This article originally appeared at Econbrowser.
From the abstract to a new OECD Development Center working paper, by Marcus Kappler, Helmut Reisen, Moritz Schularick and Edouard Turkisch, the results of a large, cross-country study based upon a narrative approach to identifying appreciation episodes:
The study shows that currency appreciations can help to a certain extent in reducing global imbalances, and that it can go along with a shift from a mainly export-based model of growth towards a model with internal sources of growth. The cost in terms of growth would be very limited in the case of developed countries, but somewhat larger for developing countries.
The general results are illustrated by the impulse response functions:
Figure 1 from Kappler et al. (2011).
The effects are more pronounced when restricted to an emerging market/less developed country sample.
Figure 3 from Kappler et al. (2011).
From the conclusion:
Using data for 128 countries between 1960 and 2008, we have found 25 episodes of large sustained exchange rate revaluations, which we define as both nominal and real effective exchange rate appreciations of 10% (and more) within a two year window (or less). Studying the institutional context of each individual episode in detail, we identified 14 cases of appreciation shocks that occurred not as a result of discretionary policy action, but were passively linked to the appreciation of the anchor currency in the context of an exchange rate peg. We argue that these cases represent instances of exogenous appreciation shocks that we can use to estimate the macroeconomic impact of large appreciations and assess the robustness of estimates based on a wider definition of appreciation and revaluation events. Using a dummy-augmented autoregressive panel model we could indeed show that such large appreciations episodes have strong macroeconomic effects. Most importantly, we established four key stylised facts that can prove useful in the ongoing debate about the role of exchange rate adjustment for global rebalancing.
First, the current account balance typically falls strongly in response to large exchange rate revaluations. Three years after the revaluation, the current account balance deteriorates by about 3 pp. relative to GDP. This is due to a reduction in aggregate savings without a concomitant fall in investment. The effect on the current account balance is statistically significant and robust to variation in the country sample and the definition of appreciation events.
Second, the effects on output seem limited. Our point estimates suggest a negative effect of output growth, albeit of relatively small magnitude: on average, the aggregate level effect on output amounts to about 1% after six years. The confidence intervals are also considerably wider than for the current account. The output effects are statistically not significant.

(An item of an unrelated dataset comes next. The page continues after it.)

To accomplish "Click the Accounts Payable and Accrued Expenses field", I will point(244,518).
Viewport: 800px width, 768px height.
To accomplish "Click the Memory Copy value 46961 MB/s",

Third, while aggregate output is not strongly affected, export growth falls significantly after appreciation shocks. Import growth remains by and large unchanged resulting in the observed deterioration in external balances. As aggregate economic growth is much less affected, our results point to a positive domestic demand response following appreciation episodes.
Fourth, these effects seem to be more pronounced in developing countries. The sensitivity of the current account balance to revaluation shocks is higher. The effect reaches almost 4 percentage points of GDP after three years and is statistically significant. But also the potentially negative effects on output are larger. Our point estimates indicate a loss in output of 2% over ten years. But confidence intervals remain wide, so that these results miss statistically significant levels. Why these effects are stronger in developing countries will be an important question that we aim to address in future research.
In sum, the historical record of large exchange rate revaluations that we have studied in this paper lends some support to the idea that large exchange rate appreciations and revaluations have an impact on the current account as they lead to marked changes of savings and investment within countries. Appreciation shocks impact external balances, but this effect potentially comes at the cost of a reduction of dynamism in exports. While the domestic economy seems to pick up some of the external slack, leaving overall growth relatively unaffected, the prospect of sharp decelerations in export growth will remain a concern for policy-makers and bears watching especially in the context of developing countries.
It is interesting to consider these results in the context of other studies. In particular, Eichengreen and Rose (2010) conducted an study of “…what happens to economies when they exit exchange rate pegs that are resisting appreciation. Data from 27 cases suggest that growth slows but only modestly, and there is no evidence of economic and financial damage as a result — certainly nothing like the fears that China’s next decade could look like Japan’s lost decade.” [pdf].
Eichengreen and Rose find a detectable growth decrease, but hardly a collapse –, using a different approach to identifying appreciation episodes. Taken together, research seems to suggest that a substantial growth slowdown in the wake of a large currency appreciation is unlikely.